DATASET CONTENT:
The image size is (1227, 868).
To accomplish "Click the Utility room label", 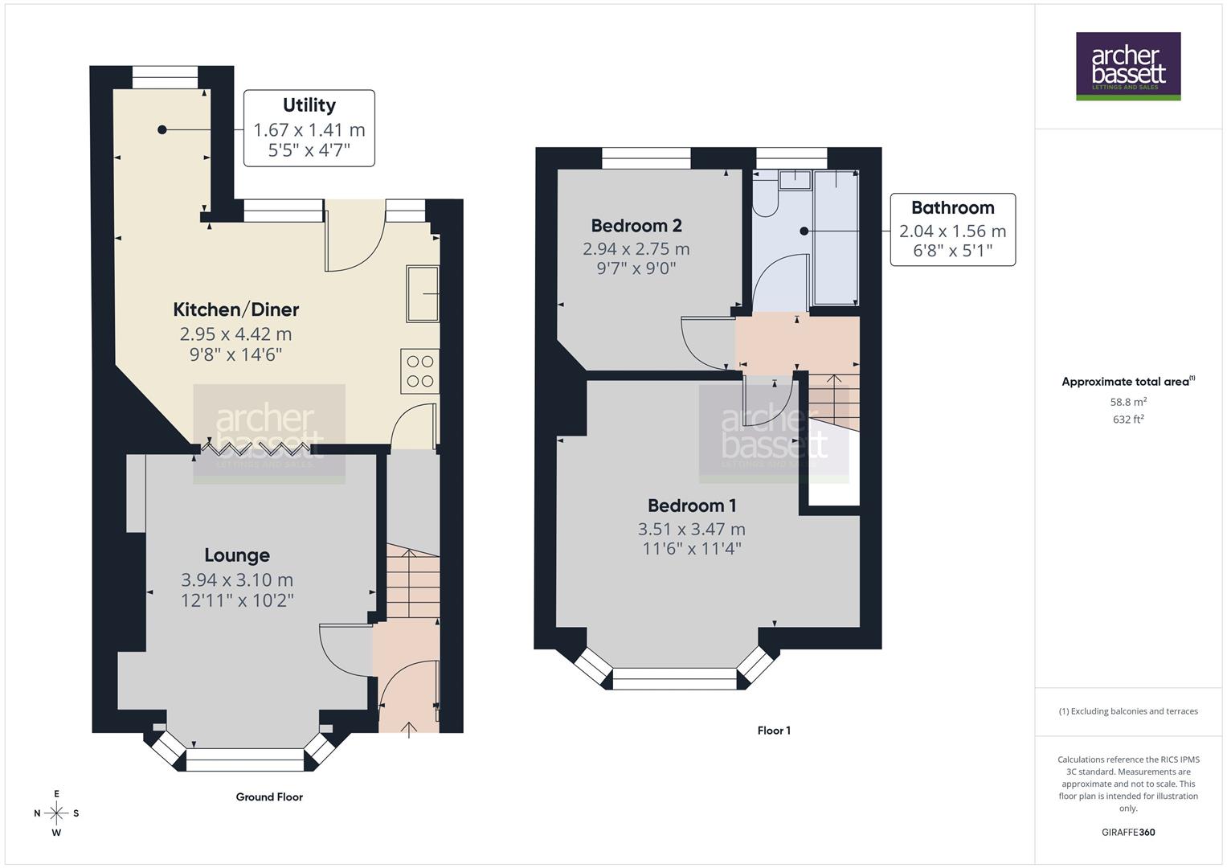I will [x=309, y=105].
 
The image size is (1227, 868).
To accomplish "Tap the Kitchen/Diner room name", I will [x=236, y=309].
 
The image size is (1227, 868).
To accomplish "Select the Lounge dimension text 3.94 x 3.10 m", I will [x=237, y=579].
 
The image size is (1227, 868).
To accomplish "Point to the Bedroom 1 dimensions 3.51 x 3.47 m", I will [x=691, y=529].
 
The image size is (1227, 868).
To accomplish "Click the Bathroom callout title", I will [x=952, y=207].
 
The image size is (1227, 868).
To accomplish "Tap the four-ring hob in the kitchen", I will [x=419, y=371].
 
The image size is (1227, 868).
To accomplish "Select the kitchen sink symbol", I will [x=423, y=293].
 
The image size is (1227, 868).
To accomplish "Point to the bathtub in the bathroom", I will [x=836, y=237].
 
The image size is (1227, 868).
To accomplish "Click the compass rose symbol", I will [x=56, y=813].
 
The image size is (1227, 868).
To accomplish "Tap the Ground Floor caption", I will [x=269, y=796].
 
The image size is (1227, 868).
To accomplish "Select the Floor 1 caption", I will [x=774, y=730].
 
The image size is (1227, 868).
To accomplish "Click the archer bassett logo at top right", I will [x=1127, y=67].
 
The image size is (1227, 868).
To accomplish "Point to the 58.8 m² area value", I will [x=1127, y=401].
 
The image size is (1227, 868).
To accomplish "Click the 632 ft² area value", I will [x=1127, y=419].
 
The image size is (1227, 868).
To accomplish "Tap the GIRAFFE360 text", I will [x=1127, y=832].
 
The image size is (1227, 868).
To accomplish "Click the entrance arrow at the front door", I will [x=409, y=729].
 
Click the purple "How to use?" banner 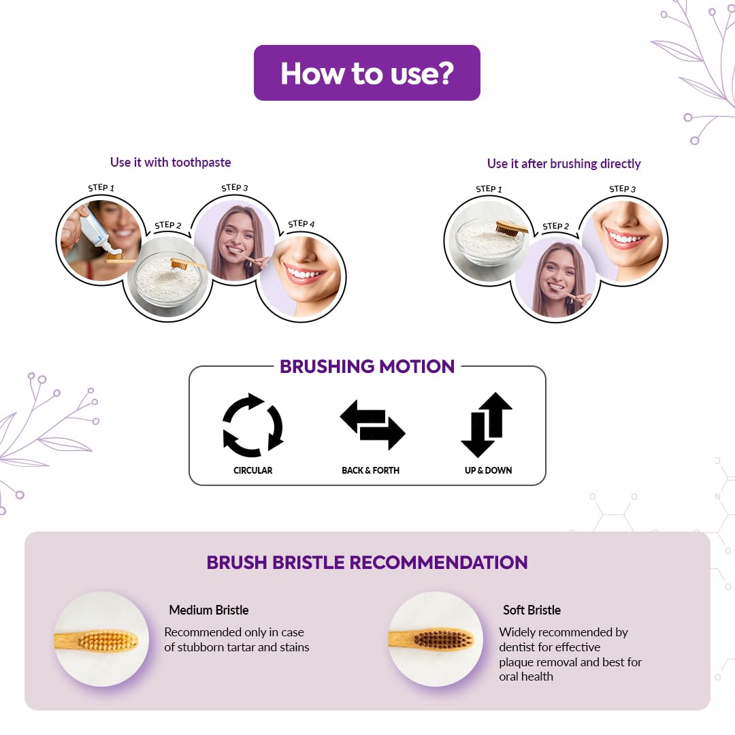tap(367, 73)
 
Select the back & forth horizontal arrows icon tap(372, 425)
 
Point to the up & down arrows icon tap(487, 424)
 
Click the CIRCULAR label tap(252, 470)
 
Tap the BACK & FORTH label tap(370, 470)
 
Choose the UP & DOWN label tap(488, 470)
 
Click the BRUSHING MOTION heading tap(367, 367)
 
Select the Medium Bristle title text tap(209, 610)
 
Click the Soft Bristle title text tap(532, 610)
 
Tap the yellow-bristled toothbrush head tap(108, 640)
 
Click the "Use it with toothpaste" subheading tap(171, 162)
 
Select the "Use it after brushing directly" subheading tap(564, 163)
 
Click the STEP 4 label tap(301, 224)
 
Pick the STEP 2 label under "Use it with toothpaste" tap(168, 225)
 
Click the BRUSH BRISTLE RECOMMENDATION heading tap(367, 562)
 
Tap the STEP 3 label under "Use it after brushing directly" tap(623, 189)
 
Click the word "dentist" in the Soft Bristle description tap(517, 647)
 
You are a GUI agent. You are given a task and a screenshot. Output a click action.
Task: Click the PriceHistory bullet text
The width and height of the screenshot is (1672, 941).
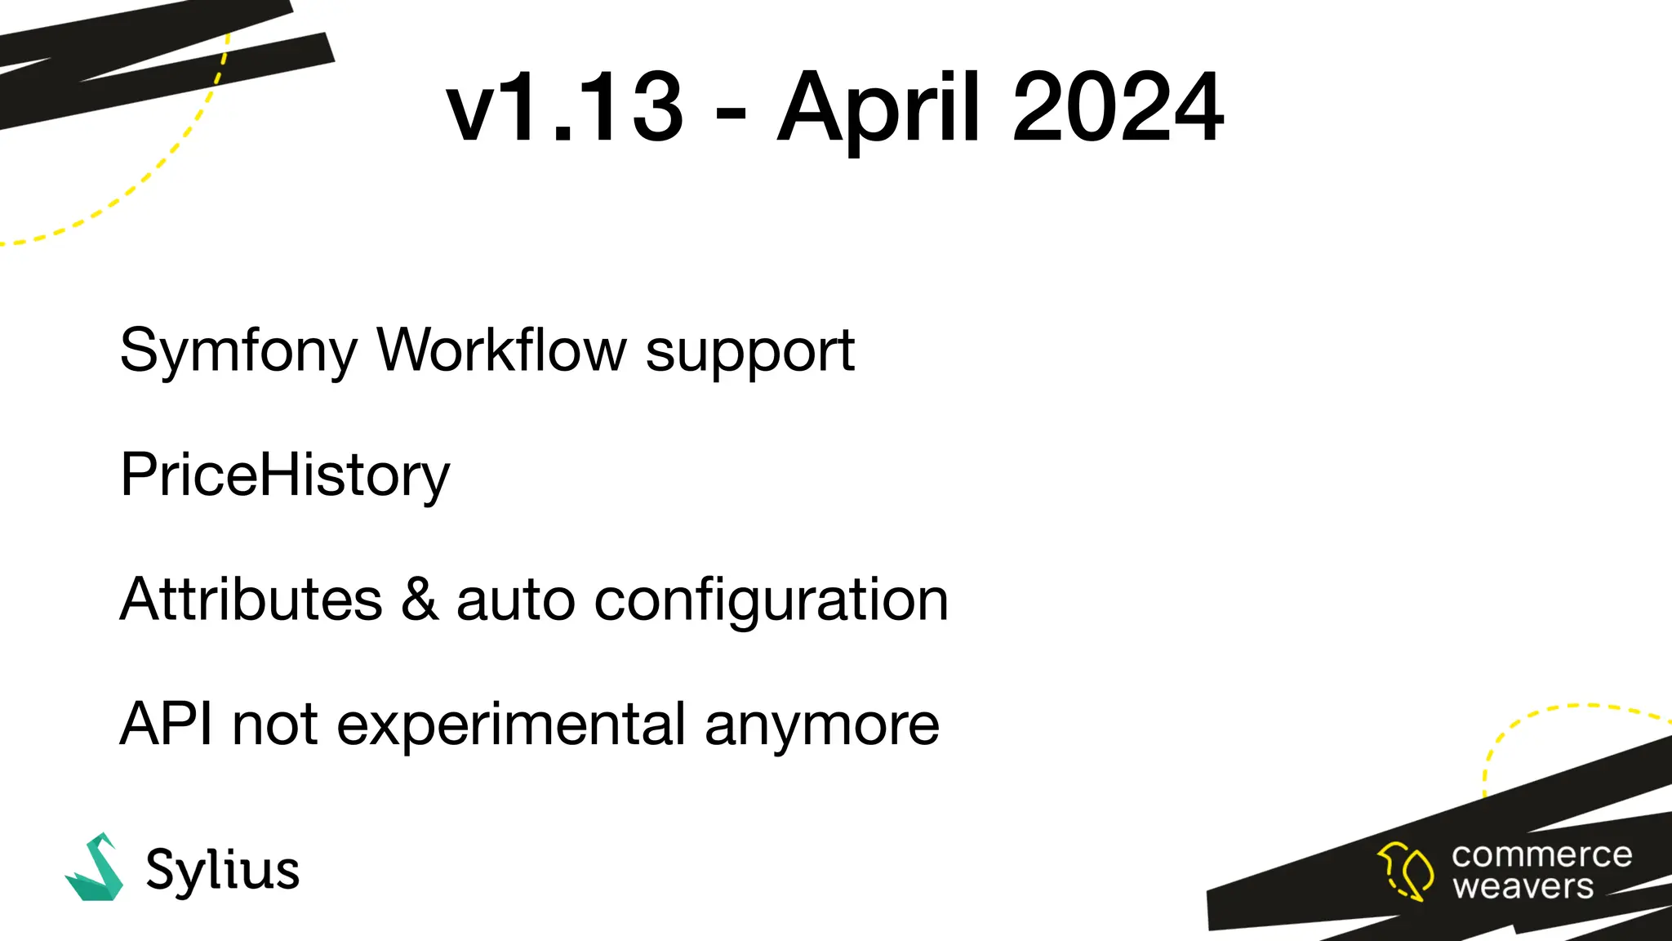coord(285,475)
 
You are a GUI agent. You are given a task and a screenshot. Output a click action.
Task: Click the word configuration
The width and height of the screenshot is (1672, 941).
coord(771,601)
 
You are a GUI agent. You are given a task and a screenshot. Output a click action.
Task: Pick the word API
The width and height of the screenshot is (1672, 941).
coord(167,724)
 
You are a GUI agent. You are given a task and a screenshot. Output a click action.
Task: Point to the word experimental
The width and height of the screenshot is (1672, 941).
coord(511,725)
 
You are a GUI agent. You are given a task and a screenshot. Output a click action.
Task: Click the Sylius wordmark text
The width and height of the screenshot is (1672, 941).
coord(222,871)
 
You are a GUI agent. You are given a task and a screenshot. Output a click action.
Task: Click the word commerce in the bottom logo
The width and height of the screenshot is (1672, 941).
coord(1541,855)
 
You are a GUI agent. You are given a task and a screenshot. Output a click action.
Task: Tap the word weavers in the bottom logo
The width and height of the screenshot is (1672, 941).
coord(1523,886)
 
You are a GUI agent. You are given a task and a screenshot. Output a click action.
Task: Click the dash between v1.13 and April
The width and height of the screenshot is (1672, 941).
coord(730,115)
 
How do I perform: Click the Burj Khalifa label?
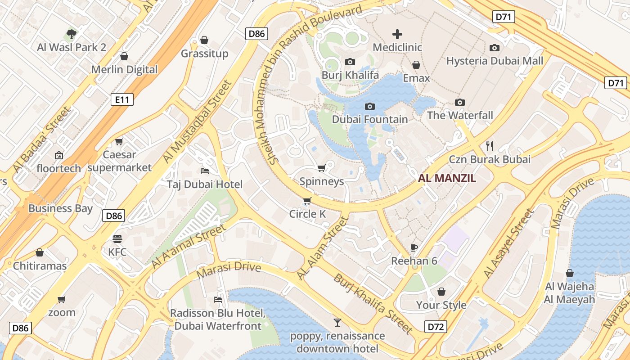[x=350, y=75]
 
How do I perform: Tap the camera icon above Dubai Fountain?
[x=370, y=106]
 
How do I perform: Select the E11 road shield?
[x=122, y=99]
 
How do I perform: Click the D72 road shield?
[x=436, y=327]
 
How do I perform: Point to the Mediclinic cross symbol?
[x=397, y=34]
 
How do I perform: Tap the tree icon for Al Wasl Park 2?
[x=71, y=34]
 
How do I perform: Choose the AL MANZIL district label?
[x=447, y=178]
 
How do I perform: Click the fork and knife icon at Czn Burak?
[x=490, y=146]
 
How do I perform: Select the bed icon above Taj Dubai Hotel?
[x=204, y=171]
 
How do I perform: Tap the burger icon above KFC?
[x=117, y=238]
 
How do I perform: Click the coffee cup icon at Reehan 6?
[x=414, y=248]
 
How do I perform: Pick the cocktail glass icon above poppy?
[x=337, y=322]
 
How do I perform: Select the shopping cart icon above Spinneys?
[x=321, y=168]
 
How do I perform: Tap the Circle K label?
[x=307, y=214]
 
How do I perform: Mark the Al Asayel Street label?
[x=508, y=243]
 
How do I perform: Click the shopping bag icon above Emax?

WHAT YOU HAVE TO DO: Substitute "route marker" for "road shield" in the entries starting at the line containing "How do I perform: Click the Burj" and ending at the line containing "[x=397, y=34]", keeping everything else the same. Give back only those lines, leaving the pictures out.

ANSWER TO THIS PROBLEM:
How do I perform: Click the Burj Khalifa label?
[x=350, y=75]
 
How do I perform: Tap the camera icon above Dubai Fountain?
[x=370, y=106]
 
How do I perform: Select the E11 route marker?
[x=122, y=99]
 
How do I perform: Click the D72 route marker?
[x=436, y=327]
 
How do I perform: Point to the Mediclinic cross symbol?
[x=397, y=34]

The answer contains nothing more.